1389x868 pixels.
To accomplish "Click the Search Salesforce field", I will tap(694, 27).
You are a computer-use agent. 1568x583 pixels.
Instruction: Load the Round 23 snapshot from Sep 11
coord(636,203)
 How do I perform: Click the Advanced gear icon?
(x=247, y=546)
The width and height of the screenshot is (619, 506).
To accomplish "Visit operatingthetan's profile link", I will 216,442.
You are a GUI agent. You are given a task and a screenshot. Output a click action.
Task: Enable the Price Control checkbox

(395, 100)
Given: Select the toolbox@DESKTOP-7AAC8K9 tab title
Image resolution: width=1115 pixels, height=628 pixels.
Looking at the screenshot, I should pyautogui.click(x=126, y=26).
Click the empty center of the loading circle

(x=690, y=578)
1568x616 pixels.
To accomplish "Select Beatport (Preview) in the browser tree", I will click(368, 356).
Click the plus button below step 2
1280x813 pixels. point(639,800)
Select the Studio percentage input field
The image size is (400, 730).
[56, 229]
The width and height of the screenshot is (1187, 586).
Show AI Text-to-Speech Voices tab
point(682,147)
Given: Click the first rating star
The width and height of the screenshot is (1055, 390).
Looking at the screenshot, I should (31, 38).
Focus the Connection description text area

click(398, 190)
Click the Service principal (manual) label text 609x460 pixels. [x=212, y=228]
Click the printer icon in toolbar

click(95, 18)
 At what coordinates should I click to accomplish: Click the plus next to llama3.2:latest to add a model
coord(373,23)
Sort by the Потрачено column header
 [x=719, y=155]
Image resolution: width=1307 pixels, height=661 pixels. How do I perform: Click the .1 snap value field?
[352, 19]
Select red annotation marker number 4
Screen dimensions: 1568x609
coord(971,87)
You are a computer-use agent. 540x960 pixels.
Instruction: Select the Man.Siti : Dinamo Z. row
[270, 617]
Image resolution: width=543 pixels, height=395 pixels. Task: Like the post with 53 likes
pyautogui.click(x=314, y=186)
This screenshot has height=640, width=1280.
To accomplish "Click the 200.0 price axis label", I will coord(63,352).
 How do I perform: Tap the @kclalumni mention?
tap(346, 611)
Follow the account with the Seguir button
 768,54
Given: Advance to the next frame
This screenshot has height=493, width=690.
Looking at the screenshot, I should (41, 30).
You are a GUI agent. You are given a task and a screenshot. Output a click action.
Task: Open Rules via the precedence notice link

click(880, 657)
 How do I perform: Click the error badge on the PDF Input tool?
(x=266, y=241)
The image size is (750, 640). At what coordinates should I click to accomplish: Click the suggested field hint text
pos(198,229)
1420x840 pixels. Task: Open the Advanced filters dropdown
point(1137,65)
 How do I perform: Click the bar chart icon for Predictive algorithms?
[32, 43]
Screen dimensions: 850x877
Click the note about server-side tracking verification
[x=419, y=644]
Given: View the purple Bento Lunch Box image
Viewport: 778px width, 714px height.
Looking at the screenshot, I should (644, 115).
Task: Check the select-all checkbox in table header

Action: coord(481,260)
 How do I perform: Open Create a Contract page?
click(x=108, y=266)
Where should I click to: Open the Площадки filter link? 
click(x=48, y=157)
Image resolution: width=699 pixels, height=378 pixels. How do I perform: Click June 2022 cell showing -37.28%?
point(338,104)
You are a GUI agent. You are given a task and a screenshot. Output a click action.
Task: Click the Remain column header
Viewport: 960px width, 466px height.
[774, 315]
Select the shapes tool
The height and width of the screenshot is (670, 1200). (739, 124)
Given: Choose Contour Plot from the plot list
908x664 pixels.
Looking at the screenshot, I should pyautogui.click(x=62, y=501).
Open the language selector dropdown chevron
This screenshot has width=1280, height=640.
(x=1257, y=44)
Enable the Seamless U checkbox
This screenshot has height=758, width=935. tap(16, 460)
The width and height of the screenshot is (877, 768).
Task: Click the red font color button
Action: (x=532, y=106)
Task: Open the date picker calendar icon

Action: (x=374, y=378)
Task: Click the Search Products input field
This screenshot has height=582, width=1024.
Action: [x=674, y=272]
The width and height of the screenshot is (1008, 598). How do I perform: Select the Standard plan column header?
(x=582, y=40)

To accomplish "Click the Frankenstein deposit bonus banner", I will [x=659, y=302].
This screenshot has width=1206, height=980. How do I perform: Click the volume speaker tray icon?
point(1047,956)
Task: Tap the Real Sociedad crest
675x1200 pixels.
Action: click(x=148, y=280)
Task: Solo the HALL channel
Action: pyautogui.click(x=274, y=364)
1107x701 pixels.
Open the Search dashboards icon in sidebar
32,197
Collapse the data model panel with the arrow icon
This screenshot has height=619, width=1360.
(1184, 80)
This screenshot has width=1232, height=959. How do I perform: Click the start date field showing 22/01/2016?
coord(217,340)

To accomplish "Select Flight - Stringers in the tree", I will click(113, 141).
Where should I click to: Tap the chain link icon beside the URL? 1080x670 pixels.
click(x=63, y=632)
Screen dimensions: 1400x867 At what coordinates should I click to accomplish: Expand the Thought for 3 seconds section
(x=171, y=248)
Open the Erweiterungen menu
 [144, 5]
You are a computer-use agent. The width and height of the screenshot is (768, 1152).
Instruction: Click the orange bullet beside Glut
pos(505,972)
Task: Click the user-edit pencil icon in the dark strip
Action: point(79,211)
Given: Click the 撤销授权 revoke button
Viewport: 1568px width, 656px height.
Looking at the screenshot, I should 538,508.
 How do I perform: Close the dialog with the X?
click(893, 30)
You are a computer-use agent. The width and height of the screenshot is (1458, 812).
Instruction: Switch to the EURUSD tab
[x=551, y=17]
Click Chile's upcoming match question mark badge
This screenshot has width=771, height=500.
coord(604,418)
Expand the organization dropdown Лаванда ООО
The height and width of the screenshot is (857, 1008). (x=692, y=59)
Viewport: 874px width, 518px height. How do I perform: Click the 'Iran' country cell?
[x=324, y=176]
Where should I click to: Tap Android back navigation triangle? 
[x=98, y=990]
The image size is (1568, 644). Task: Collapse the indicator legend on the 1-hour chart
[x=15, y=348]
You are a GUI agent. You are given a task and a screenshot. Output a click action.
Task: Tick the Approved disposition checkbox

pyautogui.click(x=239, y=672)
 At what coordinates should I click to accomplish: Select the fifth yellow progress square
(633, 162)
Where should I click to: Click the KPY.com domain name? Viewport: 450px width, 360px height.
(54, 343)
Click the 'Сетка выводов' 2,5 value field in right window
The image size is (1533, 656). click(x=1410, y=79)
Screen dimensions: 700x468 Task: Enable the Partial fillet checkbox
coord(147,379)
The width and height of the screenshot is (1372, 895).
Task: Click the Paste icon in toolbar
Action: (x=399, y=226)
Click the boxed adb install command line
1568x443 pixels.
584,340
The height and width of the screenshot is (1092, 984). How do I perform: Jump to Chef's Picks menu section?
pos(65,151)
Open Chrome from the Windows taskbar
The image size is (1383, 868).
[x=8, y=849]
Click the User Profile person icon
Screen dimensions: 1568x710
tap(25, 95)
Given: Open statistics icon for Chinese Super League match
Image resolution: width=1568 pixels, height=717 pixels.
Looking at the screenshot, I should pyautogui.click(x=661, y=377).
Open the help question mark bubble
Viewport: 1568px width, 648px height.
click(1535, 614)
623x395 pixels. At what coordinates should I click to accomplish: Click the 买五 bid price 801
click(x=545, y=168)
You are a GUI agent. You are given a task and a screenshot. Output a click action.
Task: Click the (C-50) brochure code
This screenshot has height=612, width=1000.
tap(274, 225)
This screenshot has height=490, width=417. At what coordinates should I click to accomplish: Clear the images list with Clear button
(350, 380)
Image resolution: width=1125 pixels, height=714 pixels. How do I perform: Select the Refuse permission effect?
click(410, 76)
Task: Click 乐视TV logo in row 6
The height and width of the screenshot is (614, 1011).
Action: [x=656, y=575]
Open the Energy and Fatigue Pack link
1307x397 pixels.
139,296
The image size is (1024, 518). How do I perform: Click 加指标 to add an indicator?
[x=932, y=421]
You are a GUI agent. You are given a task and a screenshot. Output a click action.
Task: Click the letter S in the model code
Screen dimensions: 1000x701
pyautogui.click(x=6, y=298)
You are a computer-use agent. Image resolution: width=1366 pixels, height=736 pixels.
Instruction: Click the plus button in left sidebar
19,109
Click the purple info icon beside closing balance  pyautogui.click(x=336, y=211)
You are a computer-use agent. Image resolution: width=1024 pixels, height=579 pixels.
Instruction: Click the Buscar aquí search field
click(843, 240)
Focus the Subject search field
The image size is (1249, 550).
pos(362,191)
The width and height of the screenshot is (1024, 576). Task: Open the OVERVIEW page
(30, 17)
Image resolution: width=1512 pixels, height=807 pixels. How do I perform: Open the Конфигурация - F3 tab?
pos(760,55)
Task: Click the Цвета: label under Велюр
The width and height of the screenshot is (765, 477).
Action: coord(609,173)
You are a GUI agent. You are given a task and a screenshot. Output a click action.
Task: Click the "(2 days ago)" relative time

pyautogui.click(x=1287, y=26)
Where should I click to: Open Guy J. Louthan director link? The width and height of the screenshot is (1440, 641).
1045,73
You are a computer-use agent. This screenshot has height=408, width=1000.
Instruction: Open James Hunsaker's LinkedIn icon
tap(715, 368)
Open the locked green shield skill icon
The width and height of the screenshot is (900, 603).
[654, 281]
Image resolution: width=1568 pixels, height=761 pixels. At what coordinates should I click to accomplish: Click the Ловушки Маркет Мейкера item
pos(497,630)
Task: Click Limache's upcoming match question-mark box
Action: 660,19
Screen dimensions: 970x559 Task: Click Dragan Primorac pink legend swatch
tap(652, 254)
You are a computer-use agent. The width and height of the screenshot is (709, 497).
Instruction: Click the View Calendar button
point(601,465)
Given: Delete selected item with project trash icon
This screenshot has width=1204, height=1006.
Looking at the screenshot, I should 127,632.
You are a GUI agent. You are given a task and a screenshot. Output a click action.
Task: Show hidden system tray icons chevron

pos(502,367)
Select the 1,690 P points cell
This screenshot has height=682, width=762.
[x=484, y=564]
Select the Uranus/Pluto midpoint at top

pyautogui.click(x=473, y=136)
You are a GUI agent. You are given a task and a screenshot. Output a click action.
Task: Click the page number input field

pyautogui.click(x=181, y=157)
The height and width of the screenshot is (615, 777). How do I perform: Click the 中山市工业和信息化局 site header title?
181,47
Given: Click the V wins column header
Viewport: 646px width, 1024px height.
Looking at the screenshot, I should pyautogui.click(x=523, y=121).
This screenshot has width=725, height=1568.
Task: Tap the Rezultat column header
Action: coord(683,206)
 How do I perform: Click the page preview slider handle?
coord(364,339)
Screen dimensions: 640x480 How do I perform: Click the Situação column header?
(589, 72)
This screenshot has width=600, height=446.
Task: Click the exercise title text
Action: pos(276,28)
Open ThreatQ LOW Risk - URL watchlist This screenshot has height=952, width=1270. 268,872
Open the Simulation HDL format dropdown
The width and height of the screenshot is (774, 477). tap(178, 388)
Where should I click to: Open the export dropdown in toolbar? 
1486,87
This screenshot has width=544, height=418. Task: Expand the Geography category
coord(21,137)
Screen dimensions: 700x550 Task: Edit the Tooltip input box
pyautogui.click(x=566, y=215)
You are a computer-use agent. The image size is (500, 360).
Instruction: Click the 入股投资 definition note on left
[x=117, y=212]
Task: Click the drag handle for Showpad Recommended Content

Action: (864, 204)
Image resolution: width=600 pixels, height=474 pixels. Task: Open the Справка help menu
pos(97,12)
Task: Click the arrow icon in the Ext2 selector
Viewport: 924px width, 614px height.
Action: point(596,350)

EXERCISE:
Could you copy every line from the records that has "purple" in it?

RESULT OF THIS TASK:
Given: View the purple Bento Lunch Box image
Click the purple info icon beside closing balance  pyautogui.click(x=336, y=211)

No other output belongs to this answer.